WHAT YOU WILL DO:
1/ In the text on ecological pest management, what is the overall idea of the strategy?
2/ Write the next part of the text on ecological pest management and plant defense, picking up after its final sentence.

Ecological Pest Management
With an ensemble of measures and acquired knowledge our team is designing and implementing strategies to support the ecosystem in order to reduce pest survival in crops. Our focus is to enhance natural enemies (predator, parasitoid and pathogen) abundance and habitat and reducing the crops’ susceptibility to the pest. Biodiversity evolution, pest and natural enemies monitoring surveys are key parts of the research. Results gathered will help adjusting the implementation of the Ecological Pest Management techniques.
The overall idea of this strategy is to focus on preventive actions when pest level is still low rather than reactive action when damages are noticeable on the crop yield.
Has the process of domestication changed how plants interact with herbivores and their natural enemies? Humans have fundamentally altered the evolution of agricultural plants through domestication. In some cases this has led to reduced defenses in crops compared to their wild relatives, perhaps as a side-effect of selected breeding and because crops are buffered from natural selection due to cultivation practices (e.g. protection from pests, pathogens, and weeds).
We are researching the ecological effects of trait loss in crop plants, and the evolutionary relationships among different defense traits using these diverged populations.
Plant Tolerance of Herbivory
Why have some plants evolved to resist herbivory while others are less defended, but able to tolerate larger amounts of damage? Do these two components of defense, resistance (avoiding being eaten) and tolerance (enduring being eaten), differ in their relationships to growth and reproduction, and when are they likely to co-occur? Do herbivores select for tolerant plants or is tolerance a by-product of selection from plant competitors? Does tolerance fundamentally differ from resistance in its impacts on herbivore population dynamics and effects on higher trophic levels?

COLLECTED DATA:

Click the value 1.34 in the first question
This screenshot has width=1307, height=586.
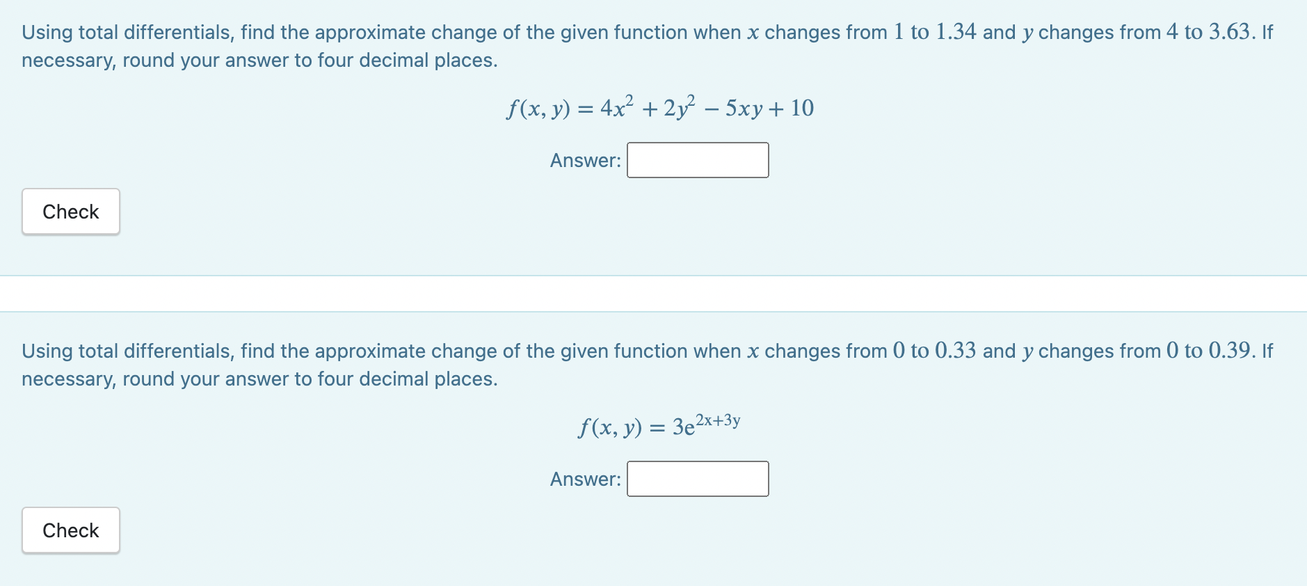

ANSWERS TO THE TASKS:
1/ To focus on preventive actions while pest levels are still low, rather than on reactive action once damage to crop yield is noticeable.

2/
We have been examining tolerance and tolerance traits in a variety of systems, including tomato and with invasive Chinese tallow tree, and seek to identify a tolerance mechanism that could be the target of plant improvement. We are also directly examining the evolution of tolerance and resistance using common mustard, Brassica rapa (pictured below in a competition assay), and experimental evolution.
What happens to defenses when plants leave their herbivores and natural enemies behind, but gain new interactions? One approach to understanding the relationship between the biotic environment, herbivore defense, and plant success is to compare populations differing in evolutionary history among environments that differ in the type or strength of biotic interactions. For example, it is hypothesized that the differences in biotic pressure between the native and introduced ranges of plants contribute to the evolution of increased competitive ability in invasive plants. That is, in the absence of herbivory, plants can reallocate energy used for defense towards growth and reproduction and, over long enough evolutionary time, populations can diverge in traits related to these key biotic interactions.
We have been examining these differences in biotic interactions and plant traits in a range of invasive plants.